Your goal: After finding "Given: Select the" in the data, write out its line and all following lines without change, up to and including the last one. Leave out pictures.

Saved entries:

☆ ☆ ☆ ☆

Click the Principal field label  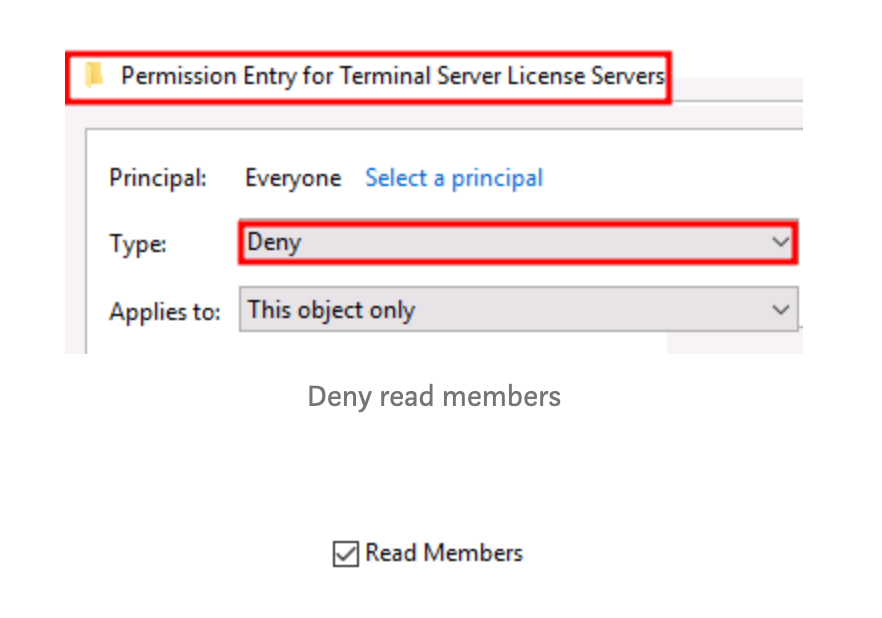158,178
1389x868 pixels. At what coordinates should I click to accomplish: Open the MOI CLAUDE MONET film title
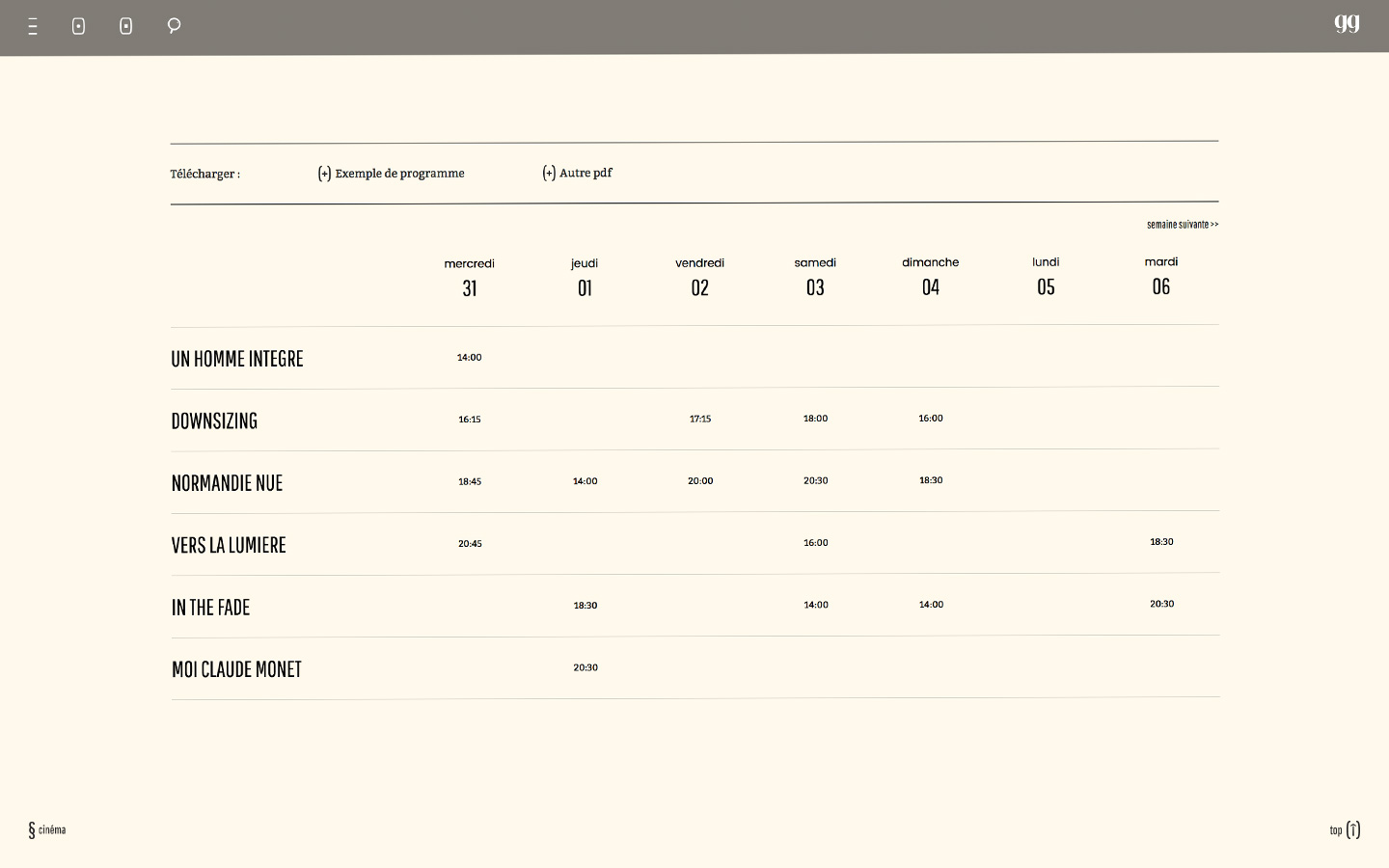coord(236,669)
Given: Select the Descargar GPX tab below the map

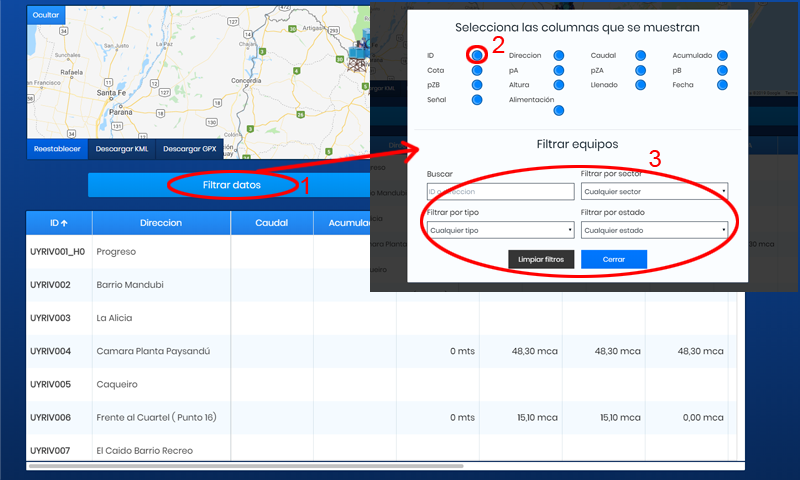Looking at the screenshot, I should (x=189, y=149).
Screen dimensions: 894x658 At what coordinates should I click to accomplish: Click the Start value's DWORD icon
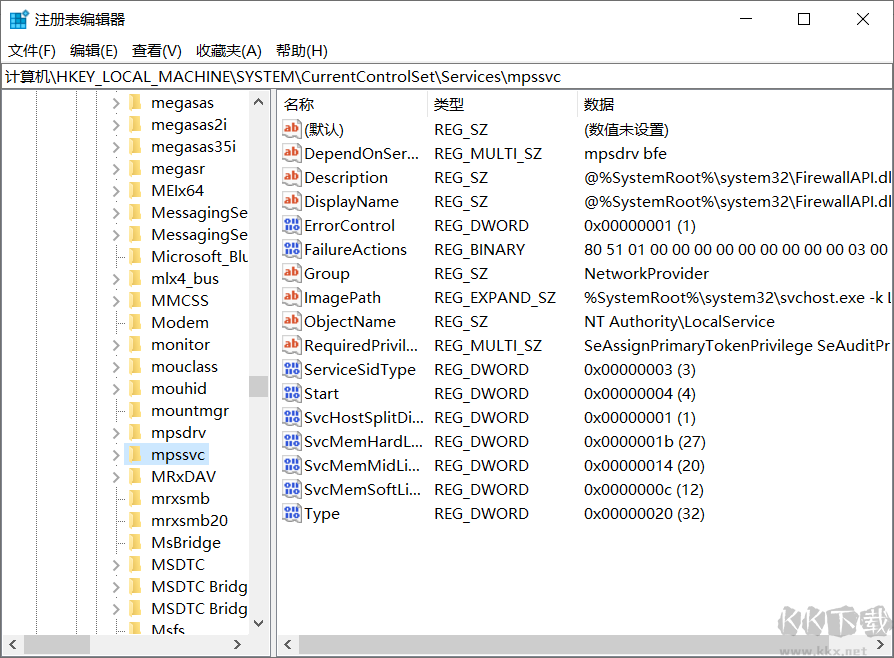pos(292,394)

☆ ☆ ☆ ☆

Solution below:
Given: Select the Descargar GPX tab below the map

Looking at the screenshot, I should (x=189, y=149).
Screen dimensions: 894x658 At what coordinates should I click to accomplish: Click the Start value's DWORD icon
pos(292,394)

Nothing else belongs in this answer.